▶ _TASK DESCRIPTION_: Your task is to transcribe the entries below exactly, beginning with the line containing "Formación en Riesgo Eléctrico (117, 1243)" and ending with the final line, and to add nothing else.

▶ _DATASET_:
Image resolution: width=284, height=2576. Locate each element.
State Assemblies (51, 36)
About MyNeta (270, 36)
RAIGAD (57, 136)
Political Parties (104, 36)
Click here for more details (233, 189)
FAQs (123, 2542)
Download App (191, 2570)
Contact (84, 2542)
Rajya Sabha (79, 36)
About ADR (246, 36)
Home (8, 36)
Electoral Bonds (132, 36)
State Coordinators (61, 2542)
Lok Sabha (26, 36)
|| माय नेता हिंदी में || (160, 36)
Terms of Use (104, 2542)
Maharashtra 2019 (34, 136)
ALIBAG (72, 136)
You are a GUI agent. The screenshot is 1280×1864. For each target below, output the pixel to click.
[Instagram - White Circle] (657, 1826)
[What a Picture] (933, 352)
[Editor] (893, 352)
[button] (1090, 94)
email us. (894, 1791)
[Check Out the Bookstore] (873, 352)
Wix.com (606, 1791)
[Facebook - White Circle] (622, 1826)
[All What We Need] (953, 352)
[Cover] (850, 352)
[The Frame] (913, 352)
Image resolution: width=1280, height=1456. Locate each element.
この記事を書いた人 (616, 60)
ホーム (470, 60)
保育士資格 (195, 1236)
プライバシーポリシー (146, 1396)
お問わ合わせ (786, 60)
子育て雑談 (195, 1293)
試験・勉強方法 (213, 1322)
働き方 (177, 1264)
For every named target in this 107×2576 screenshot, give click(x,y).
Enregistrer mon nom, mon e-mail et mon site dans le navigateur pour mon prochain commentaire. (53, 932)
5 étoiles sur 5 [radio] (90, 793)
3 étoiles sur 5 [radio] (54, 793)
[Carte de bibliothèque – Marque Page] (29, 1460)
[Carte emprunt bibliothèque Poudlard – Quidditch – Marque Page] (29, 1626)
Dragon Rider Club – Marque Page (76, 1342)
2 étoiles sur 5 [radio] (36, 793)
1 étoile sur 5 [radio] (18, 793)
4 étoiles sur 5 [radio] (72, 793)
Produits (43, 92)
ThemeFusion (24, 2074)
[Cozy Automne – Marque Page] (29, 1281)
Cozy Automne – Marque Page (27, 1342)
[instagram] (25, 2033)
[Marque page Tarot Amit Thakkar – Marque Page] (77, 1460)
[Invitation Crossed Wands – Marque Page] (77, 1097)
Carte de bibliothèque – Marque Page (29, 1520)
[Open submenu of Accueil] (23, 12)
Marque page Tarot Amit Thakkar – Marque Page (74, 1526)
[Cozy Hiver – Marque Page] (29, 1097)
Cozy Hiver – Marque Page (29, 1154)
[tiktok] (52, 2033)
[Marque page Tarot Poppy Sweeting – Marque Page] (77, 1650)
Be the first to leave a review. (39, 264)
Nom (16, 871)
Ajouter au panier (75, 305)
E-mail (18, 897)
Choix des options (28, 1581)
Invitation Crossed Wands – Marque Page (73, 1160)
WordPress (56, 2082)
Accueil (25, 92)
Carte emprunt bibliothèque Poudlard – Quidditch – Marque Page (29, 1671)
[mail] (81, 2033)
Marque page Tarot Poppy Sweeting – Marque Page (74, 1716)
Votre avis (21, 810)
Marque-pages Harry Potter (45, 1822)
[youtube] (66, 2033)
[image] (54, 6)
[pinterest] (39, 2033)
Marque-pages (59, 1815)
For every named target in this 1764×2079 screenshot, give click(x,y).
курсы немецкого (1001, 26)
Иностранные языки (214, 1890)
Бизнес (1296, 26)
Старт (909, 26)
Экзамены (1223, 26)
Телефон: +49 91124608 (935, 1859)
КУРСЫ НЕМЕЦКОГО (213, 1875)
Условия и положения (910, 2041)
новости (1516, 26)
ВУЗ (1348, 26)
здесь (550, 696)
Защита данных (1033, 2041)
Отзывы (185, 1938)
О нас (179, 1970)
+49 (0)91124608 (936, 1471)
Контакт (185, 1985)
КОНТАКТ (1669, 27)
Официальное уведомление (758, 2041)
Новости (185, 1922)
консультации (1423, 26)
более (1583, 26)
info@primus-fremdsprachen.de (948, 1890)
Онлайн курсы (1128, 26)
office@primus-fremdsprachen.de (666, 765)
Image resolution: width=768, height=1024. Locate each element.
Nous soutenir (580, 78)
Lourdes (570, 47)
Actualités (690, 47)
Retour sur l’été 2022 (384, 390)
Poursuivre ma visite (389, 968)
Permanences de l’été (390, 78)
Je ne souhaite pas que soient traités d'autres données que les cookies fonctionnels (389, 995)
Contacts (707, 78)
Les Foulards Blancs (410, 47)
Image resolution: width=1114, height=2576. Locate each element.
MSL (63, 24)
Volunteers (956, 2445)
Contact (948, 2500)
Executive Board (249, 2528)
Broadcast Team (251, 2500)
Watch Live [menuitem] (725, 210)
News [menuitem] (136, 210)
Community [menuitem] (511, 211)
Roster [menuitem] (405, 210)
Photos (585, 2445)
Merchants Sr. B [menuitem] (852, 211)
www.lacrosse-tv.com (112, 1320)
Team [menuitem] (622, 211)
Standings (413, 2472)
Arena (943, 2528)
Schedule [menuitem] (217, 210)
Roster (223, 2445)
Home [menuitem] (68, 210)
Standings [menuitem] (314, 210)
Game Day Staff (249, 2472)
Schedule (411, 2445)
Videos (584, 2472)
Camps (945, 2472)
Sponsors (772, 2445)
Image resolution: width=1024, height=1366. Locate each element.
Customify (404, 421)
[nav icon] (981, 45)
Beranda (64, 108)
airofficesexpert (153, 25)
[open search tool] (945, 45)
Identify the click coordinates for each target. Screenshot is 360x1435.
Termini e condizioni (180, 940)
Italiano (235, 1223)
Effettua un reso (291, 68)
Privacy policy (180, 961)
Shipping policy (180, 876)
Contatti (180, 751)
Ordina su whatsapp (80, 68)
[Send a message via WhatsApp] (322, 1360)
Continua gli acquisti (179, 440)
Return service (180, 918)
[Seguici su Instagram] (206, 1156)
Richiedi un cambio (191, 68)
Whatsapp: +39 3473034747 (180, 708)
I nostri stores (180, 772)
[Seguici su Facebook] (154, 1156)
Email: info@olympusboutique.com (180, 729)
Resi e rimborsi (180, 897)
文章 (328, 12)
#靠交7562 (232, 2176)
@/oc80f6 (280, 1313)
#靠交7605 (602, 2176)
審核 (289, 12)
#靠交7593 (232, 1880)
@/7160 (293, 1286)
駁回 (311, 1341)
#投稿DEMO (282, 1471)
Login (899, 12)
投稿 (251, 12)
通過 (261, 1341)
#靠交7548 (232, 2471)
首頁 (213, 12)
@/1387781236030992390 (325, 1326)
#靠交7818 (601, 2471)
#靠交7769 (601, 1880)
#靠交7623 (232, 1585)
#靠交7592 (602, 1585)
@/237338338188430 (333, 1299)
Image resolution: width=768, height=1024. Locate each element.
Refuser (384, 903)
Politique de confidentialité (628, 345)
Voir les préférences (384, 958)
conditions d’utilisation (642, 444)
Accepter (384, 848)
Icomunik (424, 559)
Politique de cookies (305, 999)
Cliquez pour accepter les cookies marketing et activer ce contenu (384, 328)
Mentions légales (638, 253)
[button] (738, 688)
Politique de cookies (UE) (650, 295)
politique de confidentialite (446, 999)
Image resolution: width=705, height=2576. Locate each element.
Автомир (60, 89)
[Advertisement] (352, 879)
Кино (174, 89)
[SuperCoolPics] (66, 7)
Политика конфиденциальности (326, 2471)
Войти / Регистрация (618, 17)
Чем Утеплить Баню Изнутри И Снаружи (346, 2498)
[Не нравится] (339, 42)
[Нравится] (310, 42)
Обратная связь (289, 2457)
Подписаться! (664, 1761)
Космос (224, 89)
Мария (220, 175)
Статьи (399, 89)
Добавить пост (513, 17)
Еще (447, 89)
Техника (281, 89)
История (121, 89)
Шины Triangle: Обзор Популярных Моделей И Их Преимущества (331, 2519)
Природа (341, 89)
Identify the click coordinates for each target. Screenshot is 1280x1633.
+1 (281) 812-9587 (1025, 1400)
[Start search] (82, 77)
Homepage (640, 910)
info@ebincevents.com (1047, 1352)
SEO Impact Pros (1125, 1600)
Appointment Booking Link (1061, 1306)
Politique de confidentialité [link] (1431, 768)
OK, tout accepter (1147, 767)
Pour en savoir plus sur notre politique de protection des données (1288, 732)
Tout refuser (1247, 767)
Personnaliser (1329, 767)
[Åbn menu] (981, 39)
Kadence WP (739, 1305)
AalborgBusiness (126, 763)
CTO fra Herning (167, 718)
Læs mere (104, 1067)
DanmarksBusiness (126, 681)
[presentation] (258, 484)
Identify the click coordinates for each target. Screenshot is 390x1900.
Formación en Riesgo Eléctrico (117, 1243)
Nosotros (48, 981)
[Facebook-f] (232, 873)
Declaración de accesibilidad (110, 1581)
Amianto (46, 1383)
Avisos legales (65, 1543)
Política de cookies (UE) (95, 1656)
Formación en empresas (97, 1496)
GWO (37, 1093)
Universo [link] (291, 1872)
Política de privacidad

▶ _RESPONSE AREA_:
Formación en Riesgo Eléctrico (117, 1243)
Nosotros (48, 981)
[Facebook-f] (232, 873)
Declaración de accesibilidad (110, 1581)
Amianto (46, 1383)
Avisos legales (65, 1543)
Política de cookies (UE) (95, 1656)
Formación en empresas (97, 1496)
GWO (37, 1093)
Universo [link] (291, 1872)
Política de privacidad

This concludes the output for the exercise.